Accountability and the Web

Trudeau Metre (sic, see note) is a new website that aims to hold Prime Minister Justin Trudeau to his numerous promises. This website can be crowd-supported, like Wikipedia is, and can be updated in real time.

The Web is turning out to be one of the greatest innovations in terms of ensuring accountability for our elected officials. I hope innovations will continue, and people will find more and more creative uses of the Web to keep our government accountable for their promises.

Note: From my understanding a more accurate name for this website would be “Trudeau Meter”, with the -er spelling instead of the -re spelling, since even in Canadian English, a measurement device is named a “meter”.
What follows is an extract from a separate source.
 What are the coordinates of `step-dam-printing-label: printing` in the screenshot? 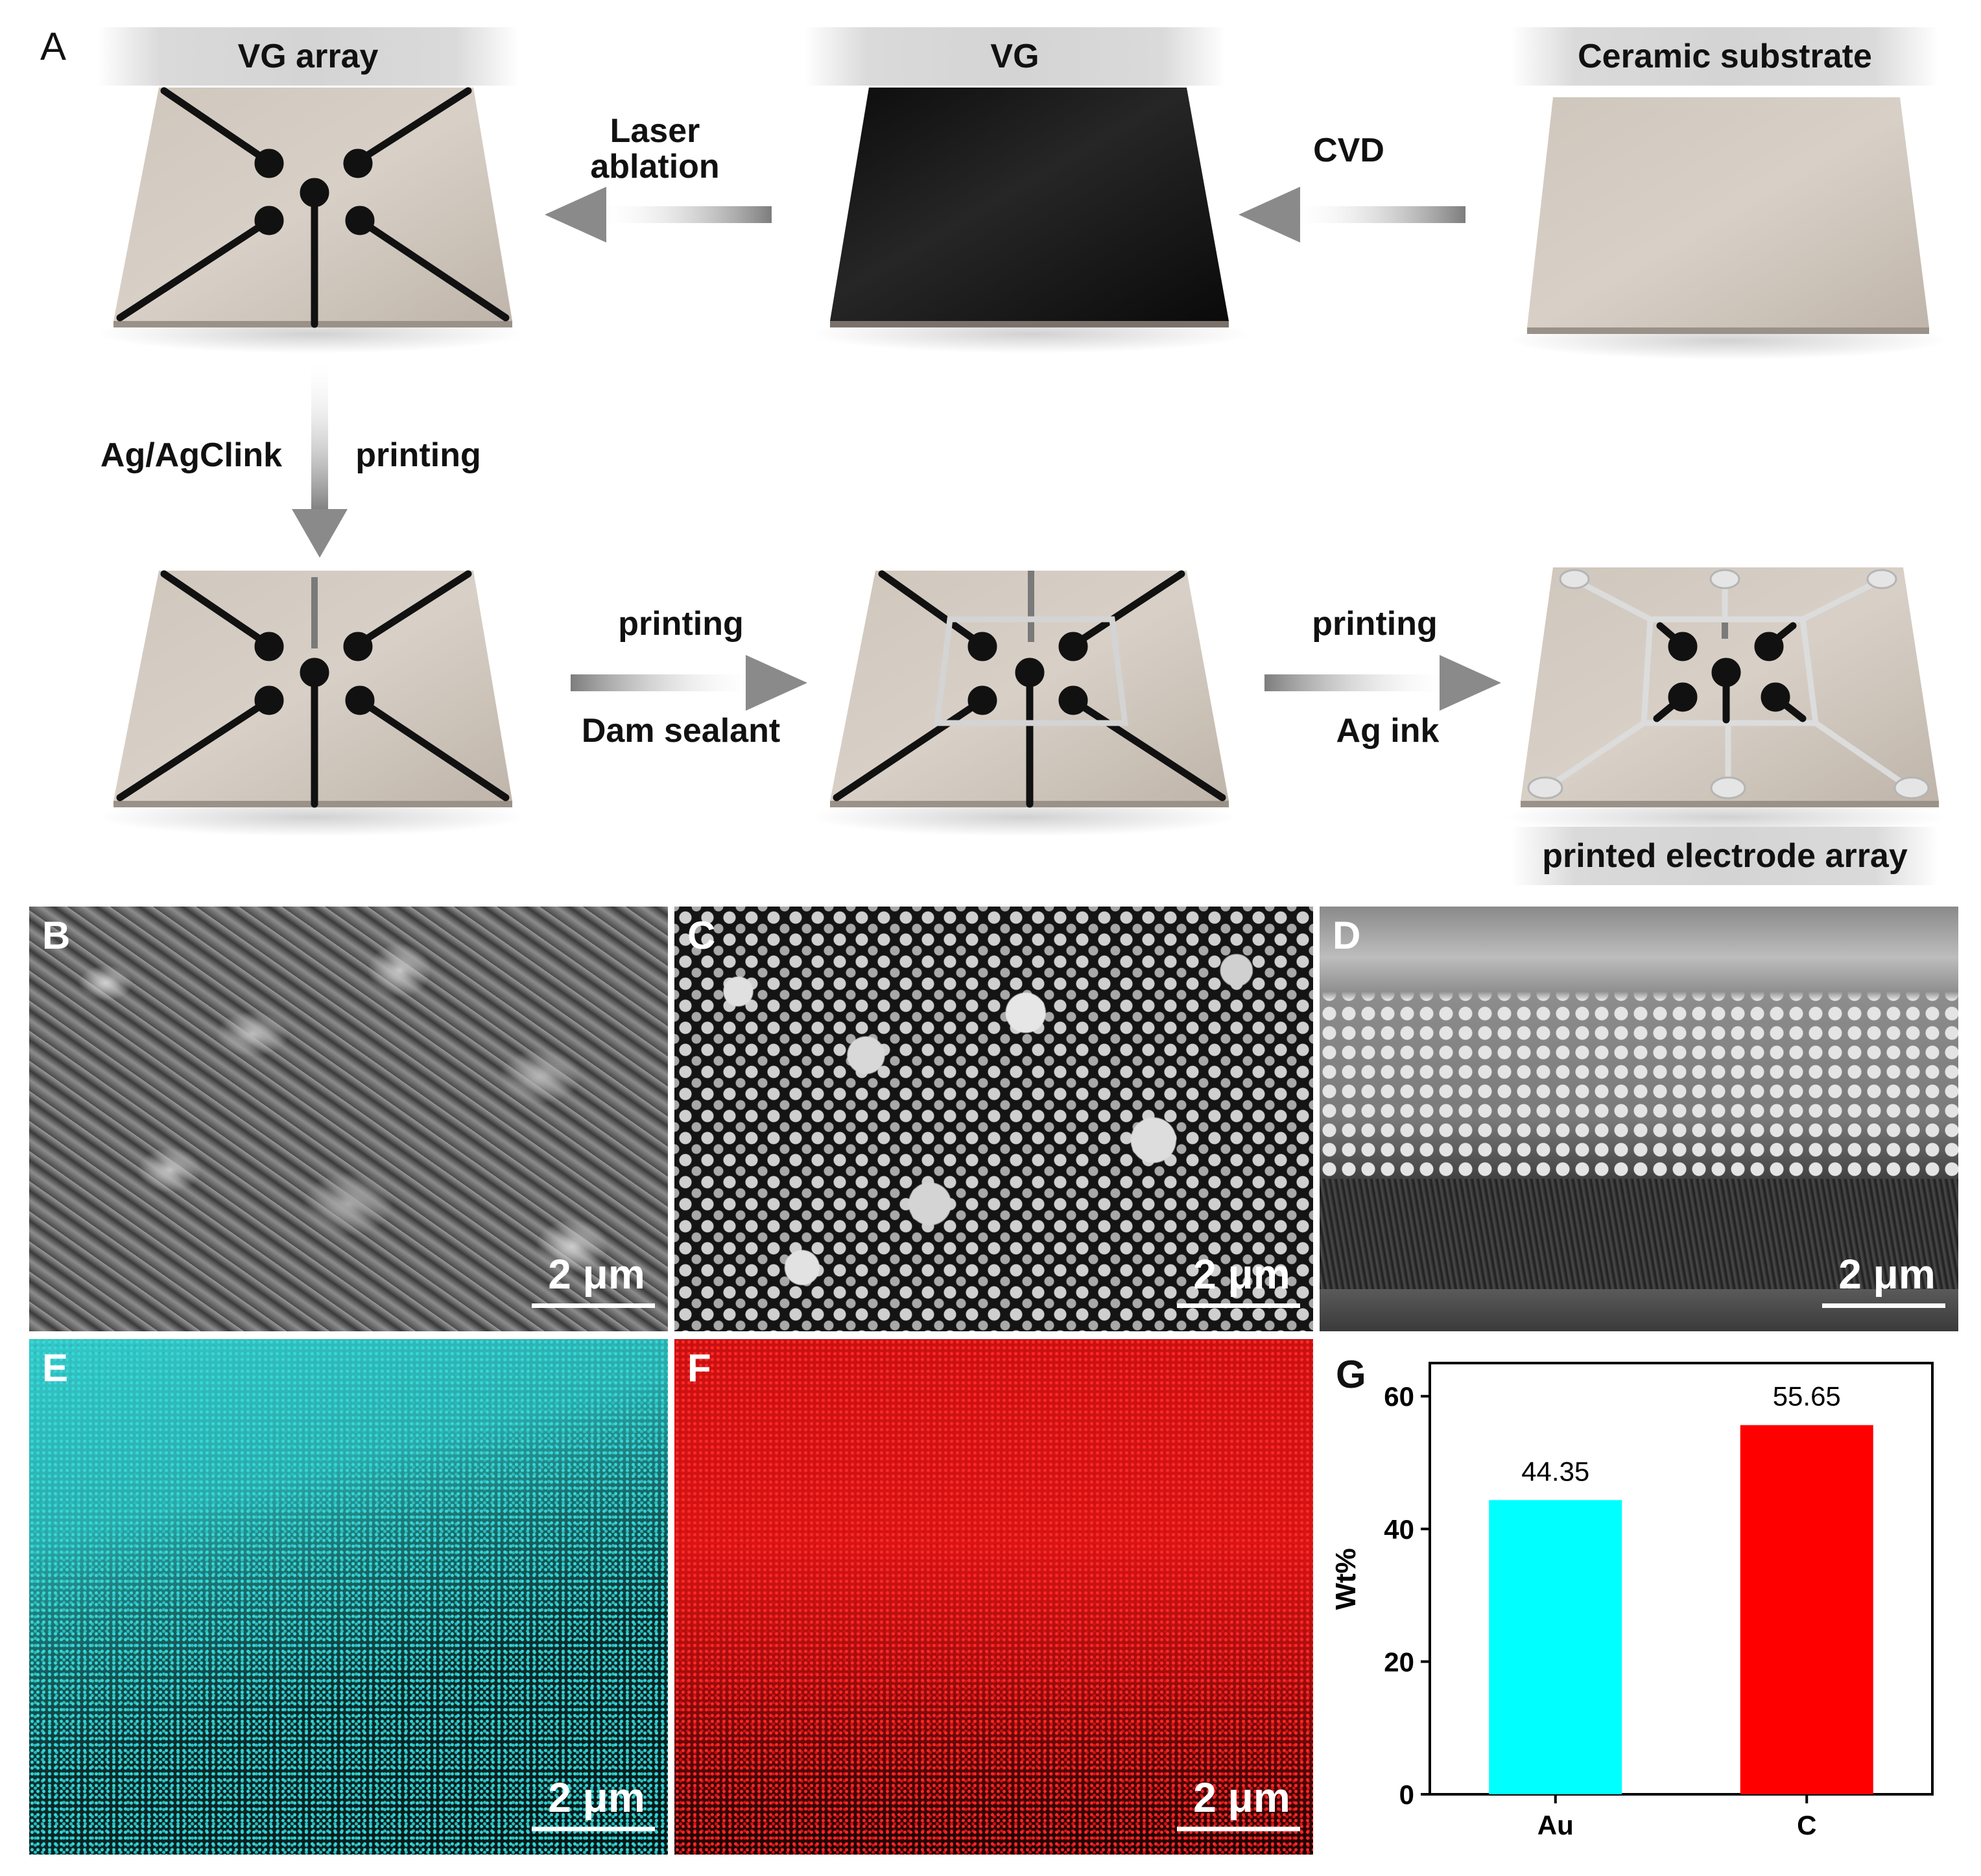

Thoughts on the Trudeau Cabinet, Part 1

On November 4th, Canada’s 23rd Prime Minster was sworn in along with his cabinet. In total, there are 31 members of the cabinet. Here are some of my (not very scientific, and completely unfiltered) thoughts for the top 10 by precedence.

Justin Trudeau

Prime Minister. Young and inexperienced, but he may just be the one  that Canadians need to bring a real change.

Ralph Goodale

Public Safety and Emergency Preparedness. One of the veterans of the cabinet. He’s probably more conservative than the rest of the cabinet, but that will provide much-needed balance.

Lawrence MacAulay

Agriculture and Agri-Food. Agriculture and Agri-Food is important, but frankly he seems mostly like someone chosen just to have regional representation. After all, PEI only has four seats to choose from. However, he does have a lot of experience as an MP.

Stéphane Dion

Foreign Affairs. Probably the strongest member of cabinet. Dion was former leader of the Liberal Party, but he was not a very well-spoken leader, and so suffered in elections. However, he’s a smart and accomplished man, with a lot of experience.

John McCallum

Immigration, Refugees and Citizenship. He seems like a smart and accomplished man. He’s done a lot in academia and in industry. I don’t know how well his skills apply to immigration, but I trust he’ll be able to adapt.

Carolyn Bennett

Indigenous and Northern Affairs. I think it’s a PR problem that she isn’t from the North, or from a Western province with stronger indigenous presence. But I don’t think it’ll be a problem logistically, as she seems to be a very capable person.

Scott Brison

President of the Treasury Board. A Red Tory, having crossed over from the Progressive Conservative Party, I can see Brison being a fiscally moderate or right-wing voice from within the cabinet, and I think that’s a good thing.

Dominic LeBlanc

House Leader. I honestly think we could use fewer lawyers in government, and I don’t see what he has to bring to the table except regional representation.

Navdeep Bains

Innovation, Science and Economic Development. Personally, I preferred the shorter, less advertisement-like term: “Minister of Industry”. Regardless, he seems to have a decent number of accomplishments, and it’s good to see more first-generation Canadians represented in cabinet.

Bill Morneau

Finance. This is the big name, because his position is so important. He is very inexperienced in politics, but comes from business. I trust that his business expertise will help him do well at his job.